Presidential intransigence threatens our health and national security
In the wake of his reelection loss and failure to accept it, the president is behaving less like a government head and more like a petulant child. Even when warranted, a president cannot be told: “Go to your room until your term expires.”
While he continues in office, Mr. Trump is not only shattering time-tested norms — most prominently, refusing to facilitate the orderly transition of power — he is also acting, and failing to act, in ways that could cause incalculable harm: needless thousands of deaths, and the weakening of our security, particularly our cybersecurity and relations with allies.

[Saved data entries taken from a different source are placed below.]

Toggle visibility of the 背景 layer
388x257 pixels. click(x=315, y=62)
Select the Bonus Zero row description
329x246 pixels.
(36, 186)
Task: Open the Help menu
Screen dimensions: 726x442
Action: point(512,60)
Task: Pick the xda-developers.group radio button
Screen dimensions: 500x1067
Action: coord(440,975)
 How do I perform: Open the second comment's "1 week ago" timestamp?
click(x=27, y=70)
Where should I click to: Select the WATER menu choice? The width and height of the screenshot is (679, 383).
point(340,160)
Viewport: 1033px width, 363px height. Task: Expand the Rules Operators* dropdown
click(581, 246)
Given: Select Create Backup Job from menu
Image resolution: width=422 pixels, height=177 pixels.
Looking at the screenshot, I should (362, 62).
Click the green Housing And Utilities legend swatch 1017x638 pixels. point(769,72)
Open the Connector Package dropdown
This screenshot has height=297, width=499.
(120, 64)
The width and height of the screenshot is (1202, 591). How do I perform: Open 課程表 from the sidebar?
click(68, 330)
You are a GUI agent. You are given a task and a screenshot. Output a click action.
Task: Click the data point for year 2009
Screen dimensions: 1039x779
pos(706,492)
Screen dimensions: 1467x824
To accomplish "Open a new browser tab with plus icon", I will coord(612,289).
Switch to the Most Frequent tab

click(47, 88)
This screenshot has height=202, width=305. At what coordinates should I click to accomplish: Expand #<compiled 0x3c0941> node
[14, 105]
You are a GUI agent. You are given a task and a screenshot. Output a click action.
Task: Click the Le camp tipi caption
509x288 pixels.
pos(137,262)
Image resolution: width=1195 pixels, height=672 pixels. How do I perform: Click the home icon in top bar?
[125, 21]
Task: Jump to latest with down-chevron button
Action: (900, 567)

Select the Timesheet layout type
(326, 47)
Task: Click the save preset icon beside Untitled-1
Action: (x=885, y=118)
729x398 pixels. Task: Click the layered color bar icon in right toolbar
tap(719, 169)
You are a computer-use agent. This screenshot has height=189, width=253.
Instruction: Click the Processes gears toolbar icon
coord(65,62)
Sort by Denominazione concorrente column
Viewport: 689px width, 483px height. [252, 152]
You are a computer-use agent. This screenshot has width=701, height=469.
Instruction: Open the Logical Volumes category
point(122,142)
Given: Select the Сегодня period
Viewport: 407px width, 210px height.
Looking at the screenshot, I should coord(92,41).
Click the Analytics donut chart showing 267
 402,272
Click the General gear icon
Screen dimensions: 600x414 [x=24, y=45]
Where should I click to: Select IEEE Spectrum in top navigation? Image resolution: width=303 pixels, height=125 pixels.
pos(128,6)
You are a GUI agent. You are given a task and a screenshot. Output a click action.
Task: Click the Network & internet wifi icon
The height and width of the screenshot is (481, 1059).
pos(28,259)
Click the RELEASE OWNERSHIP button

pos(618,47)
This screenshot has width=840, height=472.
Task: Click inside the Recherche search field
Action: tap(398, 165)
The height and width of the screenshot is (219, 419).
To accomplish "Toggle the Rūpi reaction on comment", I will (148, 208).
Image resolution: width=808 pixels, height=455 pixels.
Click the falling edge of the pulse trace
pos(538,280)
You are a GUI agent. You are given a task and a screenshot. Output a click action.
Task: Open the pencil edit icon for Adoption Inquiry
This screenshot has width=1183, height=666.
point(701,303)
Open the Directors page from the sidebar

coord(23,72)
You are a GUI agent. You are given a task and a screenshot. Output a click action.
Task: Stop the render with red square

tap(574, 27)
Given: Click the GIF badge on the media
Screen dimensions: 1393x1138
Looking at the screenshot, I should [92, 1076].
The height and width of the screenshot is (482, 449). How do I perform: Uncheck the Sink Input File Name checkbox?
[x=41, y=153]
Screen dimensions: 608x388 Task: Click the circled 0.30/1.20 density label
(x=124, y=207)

Let’s start with his passive failures. Having blocked his GSA chief from following the law and certifying the transition of the president-elect, President Trump not only deprives the transition of public funding required to operate effectively, he also exposes us to unpreparedness for terrorism.
The 9/11 Commission warned of that.
Then, as COVID-19 cases spike severely, particularly in states that his campaign carried, Trump simply has checked out of addressing the COVID problem that his lack of leadership amplified.
He has refused to allow his administration’s health experts to share with the incoming president’s team plans to distribute the highly promising Pfizer and Moderna vaccines. That will put the new administration months behind.
And, where his administration has spoken at all, it has come when his unqualified task force medical adviser decried the use of protective masks that pandemic experts urge as a base-line necessity.
The cost will be many more hospitalizations — and very possibly deaths.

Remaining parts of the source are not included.